Key Decisions for Investors

  • Initiate a tactical long in CSE:GXLD / OTC:HVWRF sized 1–2% of NAV with a 6–12 month horizon. Use a hard stop at -35% and plan to take 50% off the position on a +40–60% move post-positive drill results. Rationale: asymmetric payoff if exploration delivers; downside controlled by stop given illiquidity.
  • If available to qualified accounts, selectively buy the transferable warrants/units rather than open-market common shares to capture leverage while limiting direct equity dilution exposure. Position size small (0.5–1% NAV); target 2–4x return if a drill-driven re-rate occurs, but set a time-based exit at warrant expiry to avoid long-term holding of worthless paper.
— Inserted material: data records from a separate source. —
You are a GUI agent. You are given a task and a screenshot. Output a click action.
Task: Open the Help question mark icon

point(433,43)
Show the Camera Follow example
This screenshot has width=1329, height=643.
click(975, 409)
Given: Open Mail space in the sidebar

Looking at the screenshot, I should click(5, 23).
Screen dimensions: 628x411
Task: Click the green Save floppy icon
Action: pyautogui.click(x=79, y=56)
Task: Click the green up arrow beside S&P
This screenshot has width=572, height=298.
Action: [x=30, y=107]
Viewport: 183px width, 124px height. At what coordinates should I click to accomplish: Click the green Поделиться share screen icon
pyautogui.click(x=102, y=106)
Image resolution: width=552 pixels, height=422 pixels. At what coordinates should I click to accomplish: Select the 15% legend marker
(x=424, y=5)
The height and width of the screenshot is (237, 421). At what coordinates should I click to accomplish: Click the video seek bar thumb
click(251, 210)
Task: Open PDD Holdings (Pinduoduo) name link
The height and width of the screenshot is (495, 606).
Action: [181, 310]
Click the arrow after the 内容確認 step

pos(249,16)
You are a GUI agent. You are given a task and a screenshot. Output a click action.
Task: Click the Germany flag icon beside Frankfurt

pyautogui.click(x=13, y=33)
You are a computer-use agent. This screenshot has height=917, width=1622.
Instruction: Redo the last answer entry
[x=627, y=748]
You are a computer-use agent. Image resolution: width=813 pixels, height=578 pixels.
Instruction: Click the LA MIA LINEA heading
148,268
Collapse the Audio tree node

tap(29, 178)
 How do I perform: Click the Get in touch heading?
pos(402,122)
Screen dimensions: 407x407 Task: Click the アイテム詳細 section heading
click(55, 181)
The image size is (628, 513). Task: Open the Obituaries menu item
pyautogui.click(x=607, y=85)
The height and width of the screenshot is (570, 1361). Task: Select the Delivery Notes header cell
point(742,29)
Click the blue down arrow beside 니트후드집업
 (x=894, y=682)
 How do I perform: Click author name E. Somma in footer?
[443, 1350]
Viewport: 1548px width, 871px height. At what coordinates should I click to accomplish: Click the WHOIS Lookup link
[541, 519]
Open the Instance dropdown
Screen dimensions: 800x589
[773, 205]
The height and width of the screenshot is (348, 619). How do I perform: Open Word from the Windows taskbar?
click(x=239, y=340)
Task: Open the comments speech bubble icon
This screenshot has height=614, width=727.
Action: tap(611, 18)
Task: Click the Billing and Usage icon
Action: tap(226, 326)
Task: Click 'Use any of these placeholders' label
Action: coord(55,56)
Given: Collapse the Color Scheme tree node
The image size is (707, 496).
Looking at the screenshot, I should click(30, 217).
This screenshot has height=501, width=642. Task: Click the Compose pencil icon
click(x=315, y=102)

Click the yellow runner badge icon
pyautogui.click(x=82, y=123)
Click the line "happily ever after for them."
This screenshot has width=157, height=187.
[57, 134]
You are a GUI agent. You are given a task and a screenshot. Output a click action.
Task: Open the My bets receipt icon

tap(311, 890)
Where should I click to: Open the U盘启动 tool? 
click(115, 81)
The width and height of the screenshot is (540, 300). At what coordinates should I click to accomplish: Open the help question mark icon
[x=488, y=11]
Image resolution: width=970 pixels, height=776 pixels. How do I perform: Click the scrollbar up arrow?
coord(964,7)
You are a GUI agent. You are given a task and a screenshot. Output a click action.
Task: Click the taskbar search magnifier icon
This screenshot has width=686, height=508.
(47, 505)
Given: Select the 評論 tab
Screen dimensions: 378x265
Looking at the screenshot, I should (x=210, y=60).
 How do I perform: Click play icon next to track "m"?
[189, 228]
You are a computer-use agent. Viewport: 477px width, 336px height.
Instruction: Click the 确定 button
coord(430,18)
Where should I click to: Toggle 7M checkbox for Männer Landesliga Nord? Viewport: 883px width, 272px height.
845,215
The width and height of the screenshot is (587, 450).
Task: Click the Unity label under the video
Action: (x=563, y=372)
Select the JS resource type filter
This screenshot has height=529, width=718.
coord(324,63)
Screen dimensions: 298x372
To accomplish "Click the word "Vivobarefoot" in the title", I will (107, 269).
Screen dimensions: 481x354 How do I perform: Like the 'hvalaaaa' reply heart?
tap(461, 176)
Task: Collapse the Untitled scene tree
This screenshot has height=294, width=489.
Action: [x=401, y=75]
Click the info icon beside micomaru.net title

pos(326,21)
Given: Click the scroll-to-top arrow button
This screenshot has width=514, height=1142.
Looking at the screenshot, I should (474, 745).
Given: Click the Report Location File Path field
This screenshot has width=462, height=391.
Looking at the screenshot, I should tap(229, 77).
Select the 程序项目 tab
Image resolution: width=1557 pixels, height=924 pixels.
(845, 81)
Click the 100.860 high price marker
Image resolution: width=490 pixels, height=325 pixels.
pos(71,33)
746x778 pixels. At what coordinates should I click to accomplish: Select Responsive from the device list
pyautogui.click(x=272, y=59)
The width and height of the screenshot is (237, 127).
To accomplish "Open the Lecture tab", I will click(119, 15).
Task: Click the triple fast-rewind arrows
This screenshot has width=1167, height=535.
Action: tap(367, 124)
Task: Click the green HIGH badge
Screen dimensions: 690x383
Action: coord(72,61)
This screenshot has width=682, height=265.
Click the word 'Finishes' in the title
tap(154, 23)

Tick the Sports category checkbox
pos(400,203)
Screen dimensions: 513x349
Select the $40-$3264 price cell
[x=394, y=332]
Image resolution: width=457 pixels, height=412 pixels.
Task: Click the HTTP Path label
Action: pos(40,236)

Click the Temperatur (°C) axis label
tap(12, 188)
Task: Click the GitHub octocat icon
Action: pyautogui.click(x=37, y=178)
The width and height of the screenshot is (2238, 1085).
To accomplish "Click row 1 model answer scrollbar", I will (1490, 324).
  • Execute a pair trade to neutralize commodity-beta: long GXLD/HVWRF (1% NAV) vs short a cash-poor regional junior explorer (equal notional) for 6–12 months. This isolates exploration execution risk and monetizes the funding advantage; expect positive carry if GXLD advances its program while the peer scrambles for capital.
  • Avoid buying uncovered calls in the popular near-term maturities due to thin options/OTC liquidity. Instead, monetize volatility by buying shares and selling covered calls ~30–50% OTM with 3–6 month tenors to finance exposure — caps upside but reduces cost basis and provides time to evaluate drill outcomes.